The first time I read Siddhartha, I knew only the very basics of Buddhism and Hinduism. Since Siddhartha is a common Indian name (or at least I've heard of it) and all spiritual concepts in the book seemed like Hinduism, I did not associate it as a "Buddhist" book in the slightest, especially since he meets and rejects the Buddha in the course of the novel. I still fail to see how people confuse it as a biography of the Buddha. You would have to turn off your mind to get that impression.
No, for me, Siddhartha the novel is simply a novel that is inspiring - a translation of the "Book of the Heart" that transcends dharma, history, and all the sankara's we generally attach to any combination of ink and paper (or pixels now-a-days). It did however, give my abstract spiritual feelings some form that I could work with. I looked into Hinduism, but quickly found my true home in Buddhism.
There are levels of dhamma - the formal teachings of the Buddha, which are not at all part of Herman Hesse's novel - and the real heart of the wisdom-compassion, which Hesse does a fine job in bringing to life IMO.

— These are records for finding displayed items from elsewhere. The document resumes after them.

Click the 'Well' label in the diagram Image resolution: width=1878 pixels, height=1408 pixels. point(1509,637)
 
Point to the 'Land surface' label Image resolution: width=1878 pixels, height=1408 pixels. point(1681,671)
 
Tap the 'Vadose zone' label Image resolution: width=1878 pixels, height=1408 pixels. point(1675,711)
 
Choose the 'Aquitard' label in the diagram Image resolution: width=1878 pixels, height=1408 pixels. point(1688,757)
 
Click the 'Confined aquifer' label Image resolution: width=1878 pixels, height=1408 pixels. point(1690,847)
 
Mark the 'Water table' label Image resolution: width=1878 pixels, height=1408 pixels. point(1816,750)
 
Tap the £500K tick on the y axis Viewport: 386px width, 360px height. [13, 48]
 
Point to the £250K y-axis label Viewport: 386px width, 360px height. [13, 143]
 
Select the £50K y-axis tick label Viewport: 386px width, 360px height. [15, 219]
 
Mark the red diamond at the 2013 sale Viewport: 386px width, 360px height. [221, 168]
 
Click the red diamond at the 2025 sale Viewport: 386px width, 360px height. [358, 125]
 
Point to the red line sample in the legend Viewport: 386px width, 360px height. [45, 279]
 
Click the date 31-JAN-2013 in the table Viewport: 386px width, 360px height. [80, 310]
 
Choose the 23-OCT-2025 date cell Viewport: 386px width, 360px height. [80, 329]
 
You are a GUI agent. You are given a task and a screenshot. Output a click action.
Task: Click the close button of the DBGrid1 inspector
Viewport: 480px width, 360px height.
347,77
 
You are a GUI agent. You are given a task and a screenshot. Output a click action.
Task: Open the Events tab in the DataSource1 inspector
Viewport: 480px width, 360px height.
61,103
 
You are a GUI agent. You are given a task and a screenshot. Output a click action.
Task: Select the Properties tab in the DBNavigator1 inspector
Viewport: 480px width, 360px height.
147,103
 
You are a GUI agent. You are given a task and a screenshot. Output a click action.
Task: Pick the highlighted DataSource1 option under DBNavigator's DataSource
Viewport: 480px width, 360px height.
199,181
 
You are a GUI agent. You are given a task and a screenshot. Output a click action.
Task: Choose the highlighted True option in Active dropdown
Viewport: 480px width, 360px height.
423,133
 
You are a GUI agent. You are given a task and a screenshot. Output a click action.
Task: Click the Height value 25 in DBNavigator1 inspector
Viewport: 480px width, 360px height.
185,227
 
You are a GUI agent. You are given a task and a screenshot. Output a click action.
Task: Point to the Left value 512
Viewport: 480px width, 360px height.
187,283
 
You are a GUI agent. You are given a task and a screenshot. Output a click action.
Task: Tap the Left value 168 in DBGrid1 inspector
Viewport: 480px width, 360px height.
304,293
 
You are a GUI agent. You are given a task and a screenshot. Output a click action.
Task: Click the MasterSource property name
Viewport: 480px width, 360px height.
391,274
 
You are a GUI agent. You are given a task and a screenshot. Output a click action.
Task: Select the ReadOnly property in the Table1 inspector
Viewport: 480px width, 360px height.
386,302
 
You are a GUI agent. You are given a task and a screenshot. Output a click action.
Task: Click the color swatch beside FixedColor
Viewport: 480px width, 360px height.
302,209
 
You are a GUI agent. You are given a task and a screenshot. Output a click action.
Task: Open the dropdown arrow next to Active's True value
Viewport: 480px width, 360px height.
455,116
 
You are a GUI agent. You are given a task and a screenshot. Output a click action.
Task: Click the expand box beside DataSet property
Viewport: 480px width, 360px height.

Does anybody find it ironic that Siddhartha's one and only criticism of the Buddha's doctrine is that because enlightenment can not be taught the description is inadequate, yet Siddhartha goes on to have many informal teachers (including a river and a whore) and a semi-formal teacher in the ferryman that he lives with by the river? I don't believe this is an irony that Hesse left in by neglegence. It shows that we do need teachers, even when they are not formal. We all learn from experience and from people. A few rare individuals can do it without a formal teacher (Siddhartha, the Buddha, the ferryman), but the rest of us need formal methods to cut off our coarser defilements. Even then, we must realize that a good teaching only narrows the search, and genuine Truth lies outside the domain of a formal teaching.
And let us not forget that Siddhartha's training was not complete until he learned how to love. Only then could he see the people he ferried across the river, not as children, but as humans full of dignity and suffering. Though he was respectful and free of ill-will throughout the novel, it is only after losing his son that he develops compassion. That was his final humility, losing the pride of dignity and conceit, and he never would have gotten there without the ferryman (a good companion).
Anyway, that's my take. I'm not expecting to change any minds about the novel. And yes, I read it again just a couple months ago and I was just as moved as the first five times I read it. It is not a book about Buddhism. But it is a book about sila, samadhi, and panna.
Sotthī hontu nirantaraṃ - May you forever be well.